LINEヤフーの元首脳はそう言い切る。そこには今回のM&Aで一歩も引かない意思がにじみ出ていた。

グルメサイト最大手「食べログ」や価格比較サイト「価格.com」を運営するカカクコムへの買収合戦が過熱の一途をたどっている。欧州投資ファンドのEQT、そして米投資ファンドのベインキャピタルと連合を組むLINEヤフーが、互いに買い付け価格を引き上げ合っているからだ。

両者が引き上げ「3000円vs.3384円」に

「EQTがカカクコムに非公開化を伴う買収について提案している」と報道で判明したのは今年4月23日。その後の5月12日、EQTが翌13日から7月2日までの期間でカカクコムにTOB(株式公開買い付け)を実施すると発表。カカクコムもEQTの提案に賛同し、既存株主にTOBへの応募を推奨した。

EQTは24年からカカクコムに非公開化を含めた協議を行いたい旨を打診、協議を複数回重ねていた。25年12月にはカカクコムの筆頭株主であるデジタルガレージとコンソーシアム(共同事業体)を組んでいた。

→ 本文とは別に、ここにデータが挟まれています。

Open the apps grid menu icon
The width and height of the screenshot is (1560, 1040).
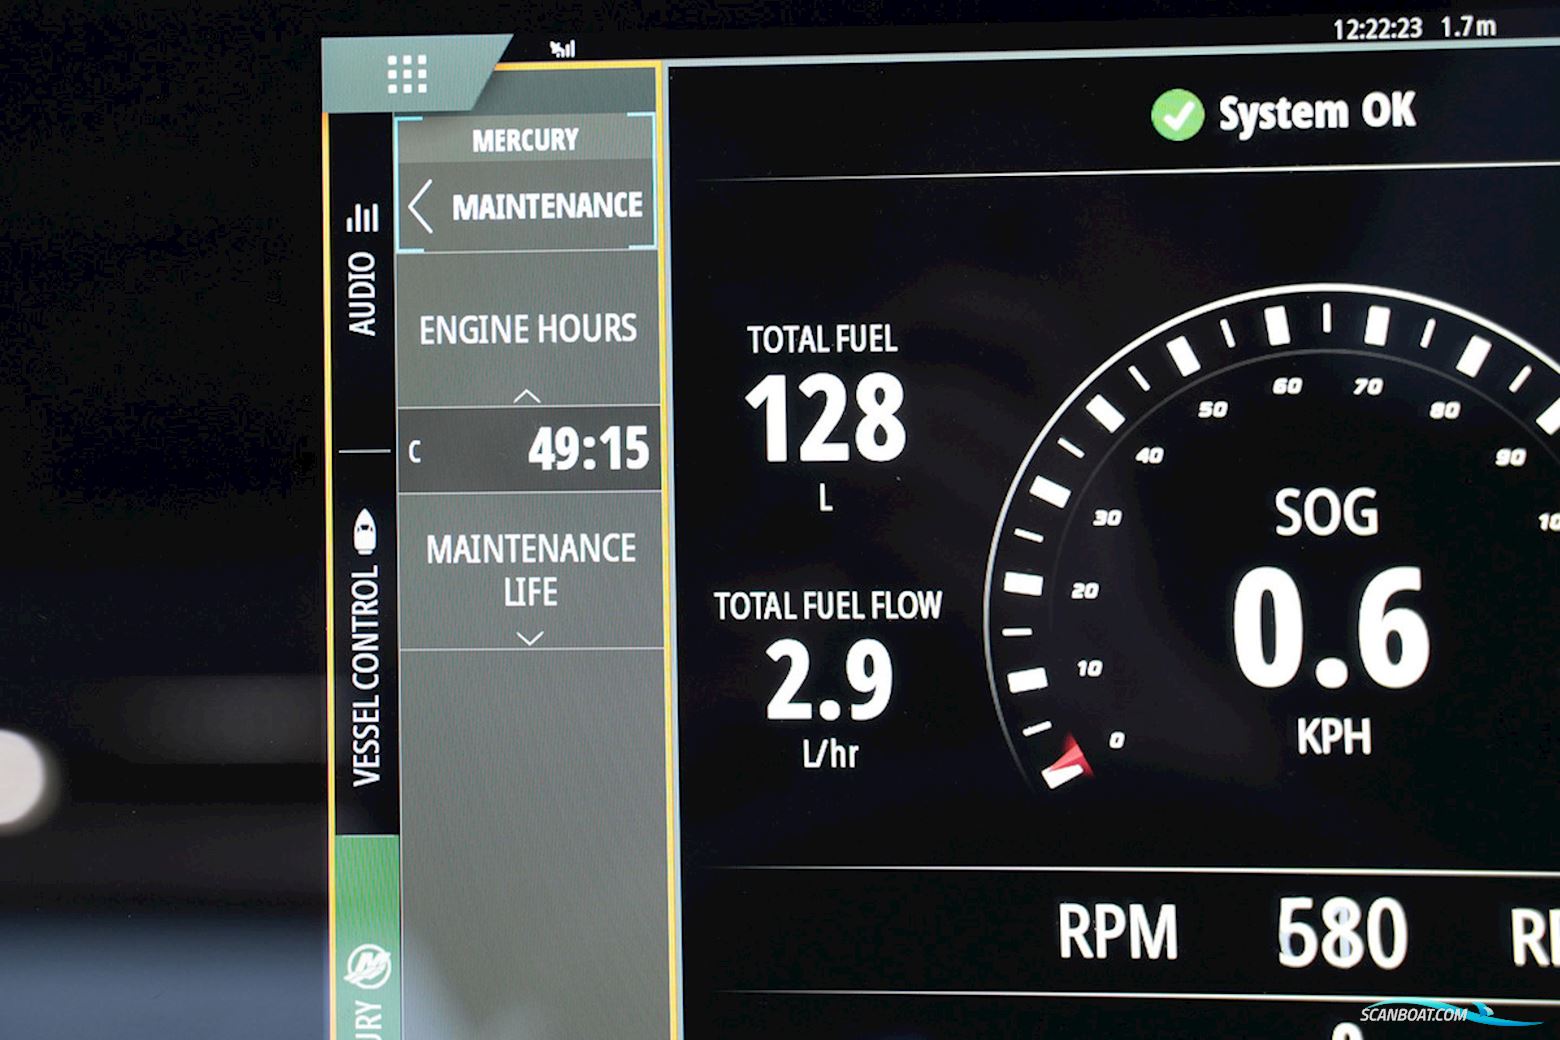407,74
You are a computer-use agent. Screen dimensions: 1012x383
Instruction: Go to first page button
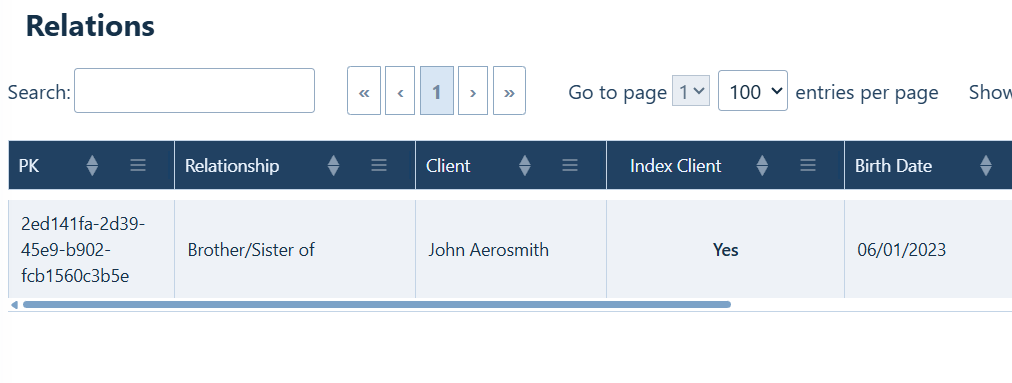[364, 90]
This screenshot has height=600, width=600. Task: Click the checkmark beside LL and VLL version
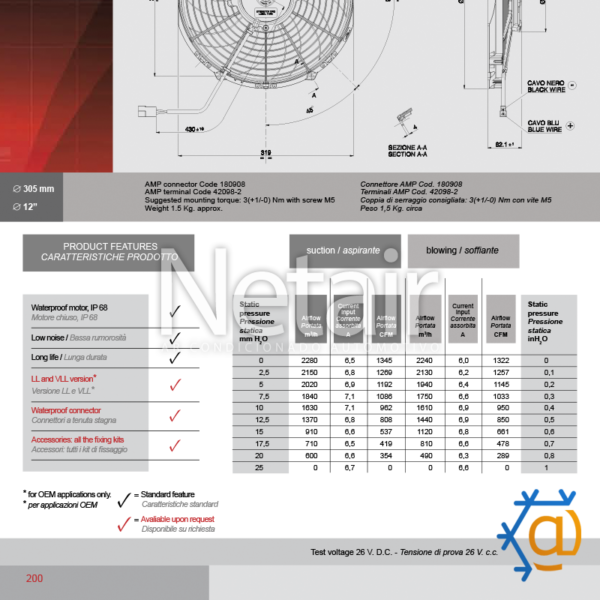175,384
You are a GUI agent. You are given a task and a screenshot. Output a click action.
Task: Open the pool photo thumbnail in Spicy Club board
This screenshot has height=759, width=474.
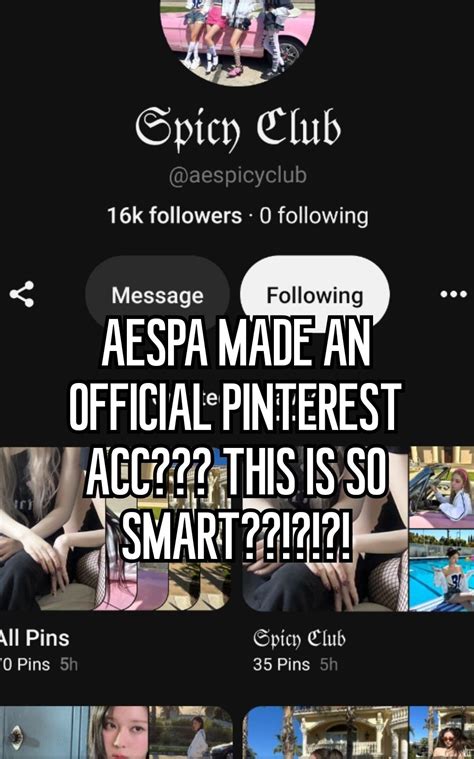point(442,570)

ところがLINEヤフー・ベイン連合がEQTの進めるTOBに割って入ってきた。

EQTが4月に示した案では、カカクコム株の買い付け価格を1株当たり2300円としていた。しかし5月7日にLINEヤフー・ベイン連合が法的拘束力のない初歩的な提案で3000円を提示。それを受けてEQTは、5月13日からのTOBで同額の3000円に引き上げた。すると即座にLINEヤフー・ベイン連合が対抗して3232円に引き上げた。

その後、LINEヤフーはカカクコムへのデューデリジェンス(資産査定)を終え、7月1日に法的拘束力のある買収を正式に提案。併せて買い付け価格を3384円と再び引き上げた。TOBの実施はカカクコムの賛同を前提とする。しかも大株主であるKDDIの協力を得られれば買い付け価格を最大3500円にする。

当初こそEQT案を支持していたカカクコムだが、LINEヤフーの正式提案を受けて、翌2日にはTOBへの応募推奨を撤回。EQTに対して買い付け価格の再引き上げを申し入れている。同日、EQTは価格について言及せず、TOBの期間を7月16日まで延長することのみ発表した。さらに7月7日にTOB期間の再延長を公表し、7月22日までとした。